__Source passage__:

Reflecting on grammars

Again I'll empahsize: grammars are all about syntax, and explicitly avoid addressing any semantics. Linguist Naom Chomsky uses the example “Colorless green ideas sleep furiously.” as an example of a sentence which is syntactically perfect English, but semantically nonsensical.

Some vocabulary

Some vocabulary terms¹:

nonterminal

A “replaceable” symbol in the grammar; in context-free grammars this means a symbol on the left-hand-side of “→”.

terminal

A “non-replaceable” symbol in the grammar; in context-free grammars this means a symbol that is not on the left-hand-side of any “→”.

→

denotes a grammar rule: in the string you're working with, you're allowed to replace what's on the the left-hand-side of a rule with the characters on the right-hand-side (splicing it into your string).

|

Or. It is just a short-hand: “Z → α | β” means there are actually two separate rules, “Z → α” and “Z → β”.

⇒

“derives in one step” — if γ and δ are strings, then “γ ⇒ δ” means that you can take γ, replace one of its non-terminals with the right-hand-side of one of the rules, and the result is the string δ.

⇒*

“derives in many steps” — if γ₁ and γ_n are strings, then “γ₁ ⇒* γ_n” means that there is a sequence² of derivations γ₁ ⇒ γ₂ ⇒ γ₃ ⇒ … ⇒ γ_n.

derivation

An entire sequence of “⇒” steps, showing that one string derives another.

leftmost derivation

A derivation where each step happens to replace the leftmost nonterminal.

parsing

reading in a stream of characters/tokens, and building the corresponding parse tree (or, determine that the input string is not derivable from the grammar).

Later we'll talk about code to do parsing (at least, recursive descent parsing); for the moment we'll just do it instinctively.

We'll not worry about the terms “concrete syntax tree” (showing every single step of the grammar rules) vs. “abstract syntax tree” (eliding internal branches that have only one child, like skipping the nodes NP ⇒ N ⇒ cat and just writing NP ⇒ cat). Later I'll subtly start using the latter, since those extra steps don't add anything to the data-representation of a syntax-tree.

As mentioned already, derivations and syntax trees are both essentially-equivalent ways of showing how the syntax of a sentence/program. Derivations have the snag that multiple derivations can all correspond to the same syntax-tree. For example, in the “the hotdog hit an android .” example, we had “NP V NP .” as our first step, at which point we have three different ways we can proceed that still all yield the same result. However, leftmost derivations do correspond uniquely to syntax trees (in CFGs), so that's what I'll ask for in homeworks.

What if we add further rules?
  G4 will be G3, plus the rules:
Exercise: add adverbs and adjectives.

__Information supplied__:
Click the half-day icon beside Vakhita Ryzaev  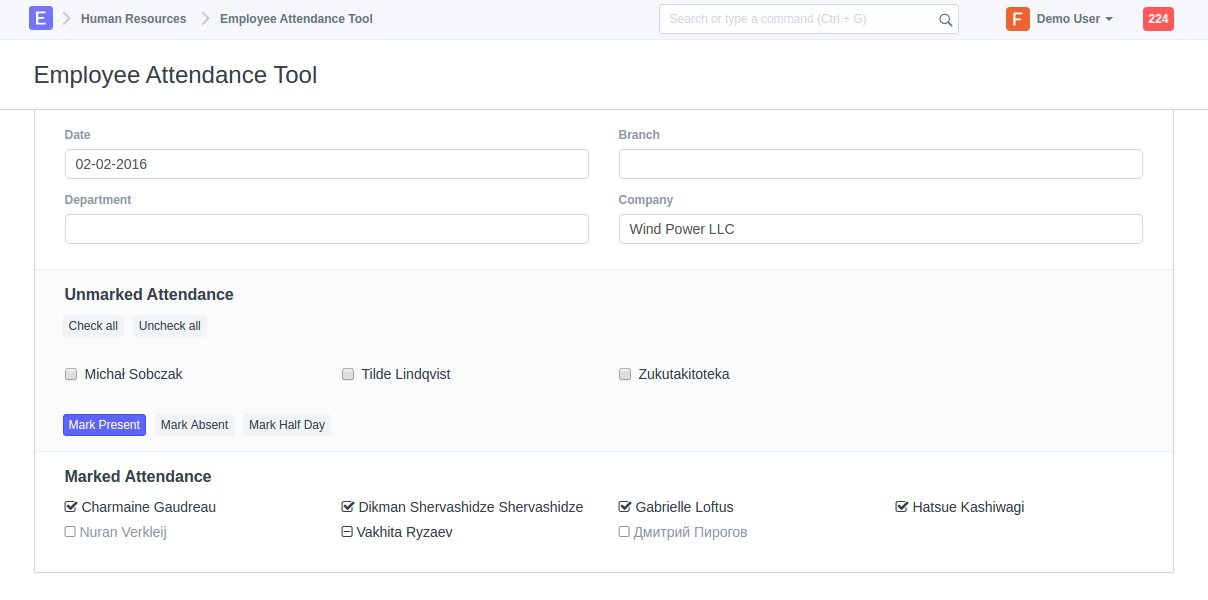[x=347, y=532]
--
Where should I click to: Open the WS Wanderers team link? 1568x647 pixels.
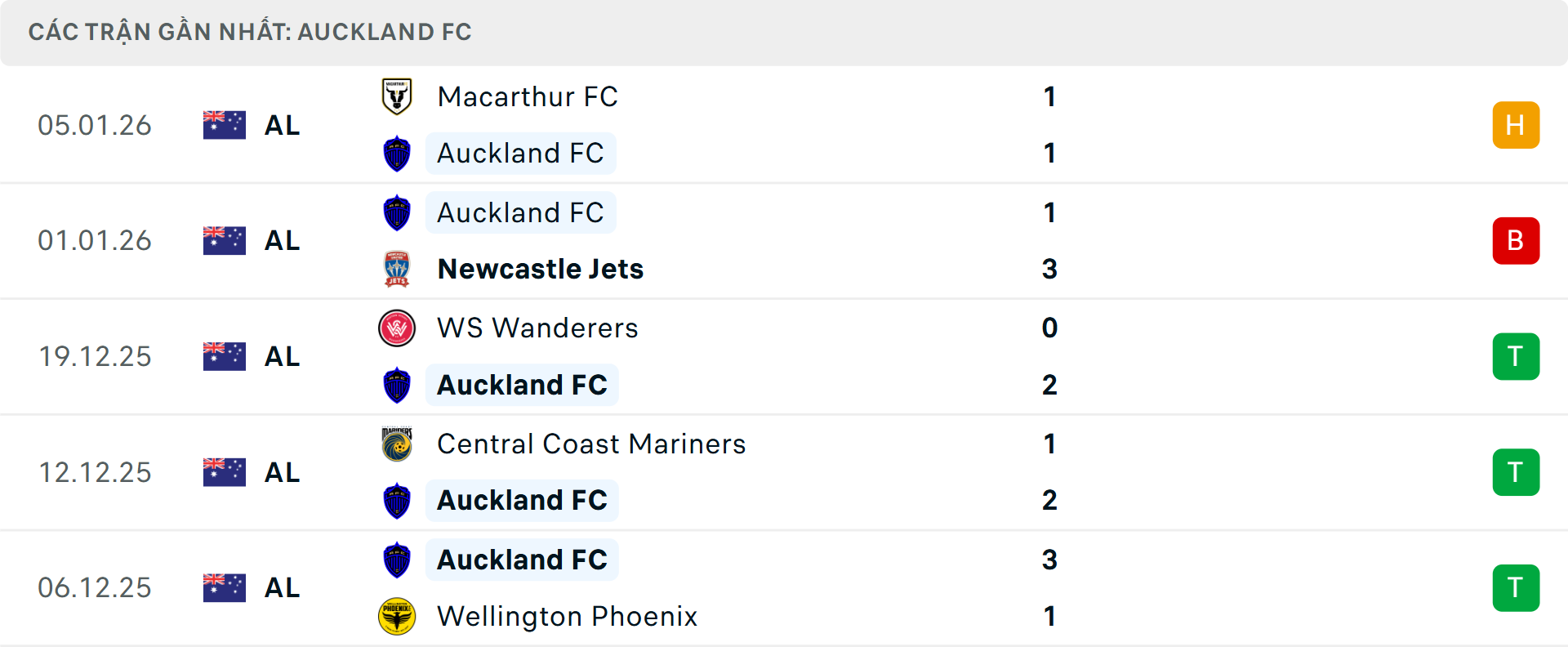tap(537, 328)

__Problem requirements__:
Rewrite the grammar passage starting with "An entire sequence" and going on through "the leftmost nonterminal.", changing "leftmost" to "rightmost". Please rely only on the grammar passage, not the records.

__Finished task__:
An entire sequence of “⇒” steps, showing that one string derives another.

rightmost derivation

A derivation where each step happens to replace the rightmost nonterminal.